The psoas is truly a special muscle. It is located in the deep abdominal cavity, attaching from the discs and vertebrae of the lumbar spine to the lesser trochanter of the femur right below the hip joint. Whereas other muscles attach from the spine to the pelvis or the pelvis to the leg, the psoas is the only muscle that directly links the spine to the leg. With such a central location, it’s not hard to see why it is often implicated in back, hip, or pelvic pain. In practice, it is not uncommon to see psoas dysfunction show up as low back, groin, SIJ, or even piriformis pain.
Although traditionally the job of the psoas was thought to be hip flexion and side-bending of the lumbar spine, its description as a stabilizer is more appropriate. The psoas is crucial in centering the hip joint and preventing slippage of the femoral head forward or up where it can cause damage to the hip joint or labrum. Its fibers blend with those of the deep myofascial system which includes the diaphragm, transversus abdominis, internal obliques, pelvic floor, and the multifidi. Thus it plays a key role in stabilizing the spine and balancing out the action of the superficial muscles of the back and abdomen to avoid degenerative disc and joint disease of the spine.

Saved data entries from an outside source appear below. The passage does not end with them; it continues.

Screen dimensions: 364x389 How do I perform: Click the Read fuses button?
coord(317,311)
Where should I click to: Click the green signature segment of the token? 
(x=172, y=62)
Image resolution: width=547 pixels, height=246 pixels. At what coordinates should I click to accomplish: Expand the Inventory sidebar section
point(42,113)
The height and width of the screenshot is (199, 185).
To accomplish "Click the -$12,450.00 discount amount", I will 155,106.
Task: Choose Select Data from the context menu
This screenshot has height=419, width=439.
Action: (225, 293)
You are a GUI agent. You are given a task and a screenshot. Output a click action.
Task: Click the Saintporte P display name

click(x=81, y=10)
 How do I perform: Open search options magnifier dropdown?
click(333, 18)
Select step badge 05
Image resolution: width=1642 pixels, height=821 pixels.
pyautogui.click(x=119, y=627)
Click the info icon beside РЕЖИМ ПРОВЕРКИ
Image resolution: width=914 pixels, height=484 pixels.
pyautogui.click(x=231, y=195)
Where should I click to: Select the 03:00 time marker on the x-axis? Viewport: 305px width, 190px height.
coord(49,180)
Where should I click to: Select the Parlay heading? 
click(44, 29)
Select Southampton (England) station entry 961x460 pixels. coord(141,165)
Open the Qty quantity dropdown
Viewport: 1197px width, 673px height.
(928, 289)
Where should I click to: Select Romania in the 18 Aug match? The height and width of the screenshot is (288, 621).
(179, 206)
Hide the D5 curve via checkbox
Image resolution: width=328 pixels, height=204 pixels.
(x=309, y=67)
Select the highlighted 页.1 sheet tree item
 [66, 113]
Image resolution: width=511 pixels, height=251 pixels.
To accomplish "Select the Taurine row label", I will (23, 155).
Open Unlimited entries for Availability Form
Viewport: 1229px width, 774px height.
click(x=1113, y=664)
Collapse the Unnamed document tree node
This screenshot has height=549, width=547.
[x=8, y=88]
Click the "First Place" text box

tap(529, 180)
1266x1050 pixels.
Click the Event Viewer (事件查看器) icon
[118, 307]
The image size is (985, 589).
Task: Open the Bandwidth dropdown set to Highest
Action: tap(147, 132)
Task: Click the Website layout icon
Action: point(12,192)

How can you get your psoas to work better? Because it is not simply a joint mover like the biceps or triceps, the psoas is a difficult muscle to unravel and strengthen. It is part of a system of deep stabilizing muscles; therefore, the best way to improve psoas function is to work in closed-chain myofascial patterns that train the deep stabilizing system. Due to its role as a link between the thoracic and pelvic diaphragms, it is equally important to retrain dysfunctional breathing patterns.
Once in awhile, a truly “tight” psoas does make an appearance, and in this instance, it is important to release the muscle with whatever method is most comfortable to the client. However, please note that this does not necessitate your therapist getting knuckles deep into your intestines to be effective.